At Global Atheist Convention, Islamic Protesters Have No Power

During the Global Atheist Convention in Australia this week, there were a handful of Islamic demonstrators:

Obviously, I wasn’t there and I don’t know what happened beyond what you see in that clip. But I think there’s still something to learn from it.

I love that it looks to be a completely peaceful demonstration (perhaps thanks to the security detail there). I love that the atheists are just standing around the Muslim protesters, taking pictures, hurling words right back at them (“You can speak. We don’t have to listen!”) as if they were animals at a zoo.

Their signs, their words, their beliefs — none of it has any impact. There are so many atheists surrounding them and they all know how foolish the demonstrators are that the whole protest becomes a sight to be seen and not worth taking seriously. Instead of running away scared, we laugh at them. Because they’re incapable of dialogue, judging from the way they yell and the ignorance depicted on their signs, they’re not people with anything substantive or meaningful to add to the conversation. So there’s no reason to take them seriously.
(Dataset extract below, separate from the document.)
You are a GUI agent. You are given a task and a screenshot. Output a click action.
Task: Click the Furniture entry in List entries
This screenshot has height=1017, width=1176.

There’s power in standing together.

About Hemant Mehta

Hemant Mehta is the editor of Friendly Atheist, appears on the Atheist Voice channel on YouTube, and co-hosts the uniquely-named Friendly Atheist Podcast. You can read much more about him here.

  • ruth

    I remember 1973 and being the small group of demonstrators crowded by another much larger group.  That group considered us animals in the zoo, and could have easily said:

    “Their signs, their words, their beliefs — none of it has any impact. There are so many [prolifers] surrounding them and they all know how foolish the demonstrators are that the whole protest becomes a sight to be seen and not worth taking seriously. Instead of running away scared, we laugh at them. Because they’re incapable of dialogue, judging from the way they yell and the ignorance depicted on their signs, they’re not people with anything substantive or meaningful to add to the conversation. So there’s no reason to take them seriously. ”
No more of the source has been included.